Itaí/SP – Luiz Fernando, produtor rural em Itaí, São Paulo, enfrenta perdas severas devido a eventos climáticos extremos, como granizo e geada, que devastaram suas plantações de soja e trigo, respectivamente. O seguro rural tem sido um alívio financeiro crucial, indenizando-o pelas perdas e permitindo a continuidade de sua atividade agrícola, que emprega dez funcionários. No entanto, a crescente frequência e intensidade desses eventos climáticos, impulsionados pelas mudanças climáticas, ameaçam a sustentabilidade do sistema de seguro rural.

O Impacto Crescente dos Eventos Climáticos

O seguro rural funciona com base na premissa de que os prêmios pagos pelos produtores superam as indenizações pagas pelas seguradoras. Entretanto, com o aumento drástico de eventos climáticos extremos, como secas, enchentes e tempestades, as indenizações têm crescido exponencialmente. Para ilustrar, um levantamento da Fiocruz revelou um aumento alarmante de 960% nos eventos climáticos extremos no Brasil, saltando de 639 em 2003 para 6.772 em 2023. Essa escalada nos eventos climáticos coloca em risco o equilíbrio financeiro das seguradoras, que precisam aumentar os prêmios cobrados dos produtores para cobrir os riscos crescentes.

A CNseg (Confederação Nacional das Seguradoras) estima que os prejuízos causados por eventos climáticos no Brasil entre 2022 e 2024 atingiram a marca de R$ 180 bilhões, com o agronegócio respondendo por metade desse valor. Isso significa que os produtores rurais acumularam perdas de aproximadamente R$ 30 bilhões por ano. Glauco Toyama, presidente da Comissão de Seguros Rurais da FenSeg, explica que a natureza generalizada dos desastres no campo agrava a situação, afetando simultaneamente várias propriedades, ao contrário de sinistros em outros setores, como o automotivo.

Cobertura Insuficiente e Soluções Potenciais

Apesar da vulnerabilidade do agronegócio aos eventos climáticos, menos de 5% da área plantada no Brasil possui seguro rural, representando cerca de 4 milhões de hectares dos 97 milhões de hectares totais.
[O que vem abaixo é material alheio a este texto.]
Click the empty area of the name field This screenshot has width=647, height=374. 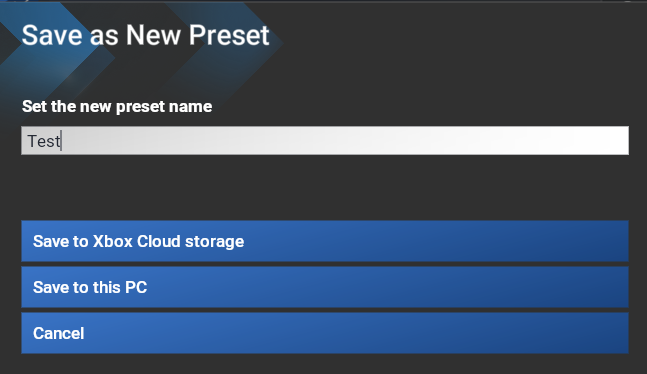[345, 141]
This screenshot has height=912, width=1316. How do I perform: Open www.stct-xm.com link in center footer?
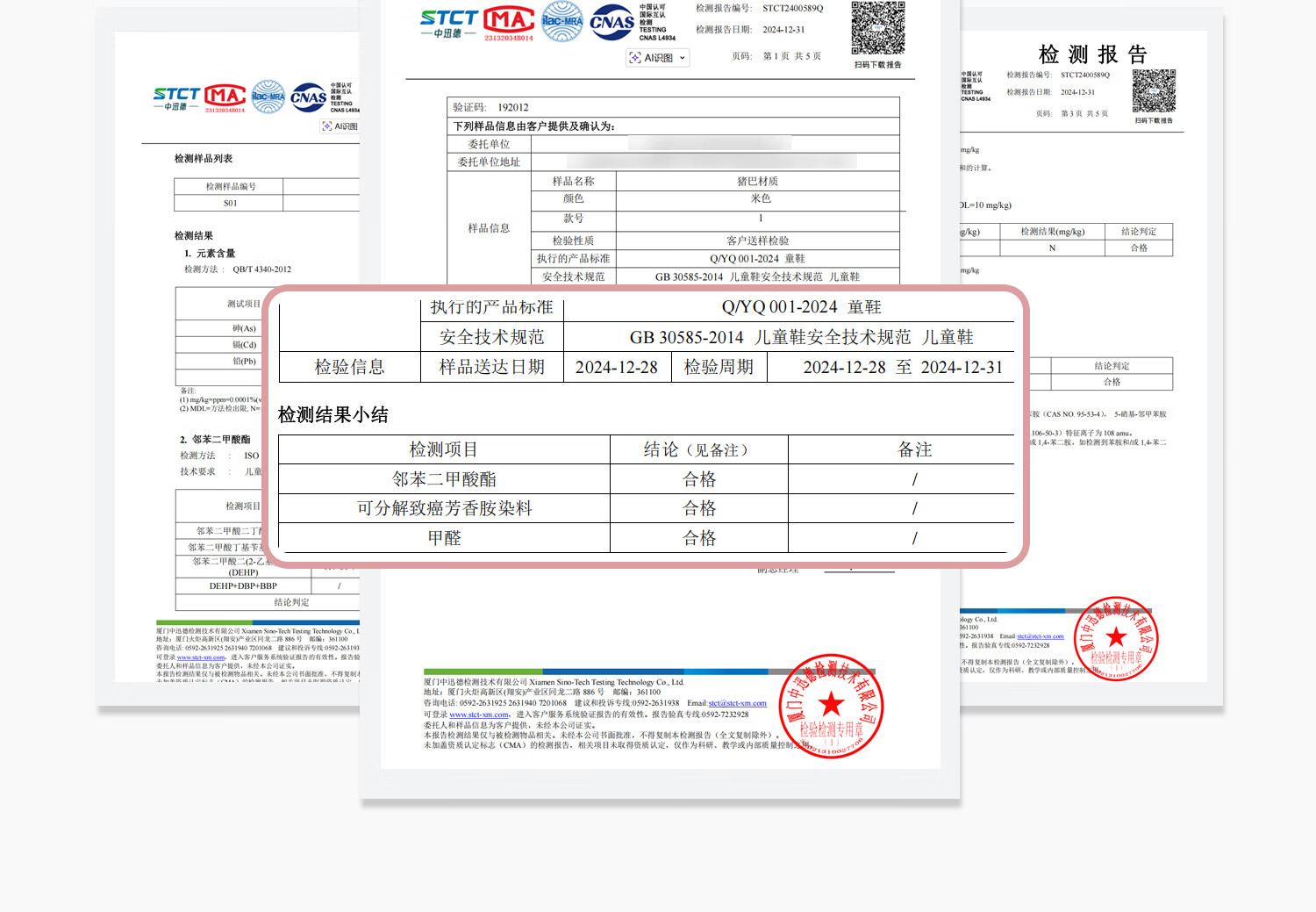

Essa cobertura já foi maior, atingindo 16% em 2020, mas tem diminuído. Em comparação, nos Estados Unidos, a proteção do seguro rural abrange cerca de 60% da área plantada. Para reverter essa situação, o setor busca soluções como o aprimoramento de tecnologias de previsão climática, o fortalecimento das resseguradoras e o aumento da adesão dos produtores ao seguro.

O que vem por aí

Com a realização da COP30 em Belém, as seguradoras esperam que os dilemas do seguro rural sejam amplamente discutidos entre empresários e autoridades globais. Dyogo Oliveira, presidente da CNseg, ressalta a importância de equilibrar o debate climático, tradicionalmente focado na mitigação, com a adaptação, incluindo a expansão da proteção de seguros, especialmente nos países em desenvolvimento. Além disso, o setor busca o apoio do governo para proteger os recursos de subvenção rural de contingenciamentos, visando garantir o financiamento adequado para o seguro rural.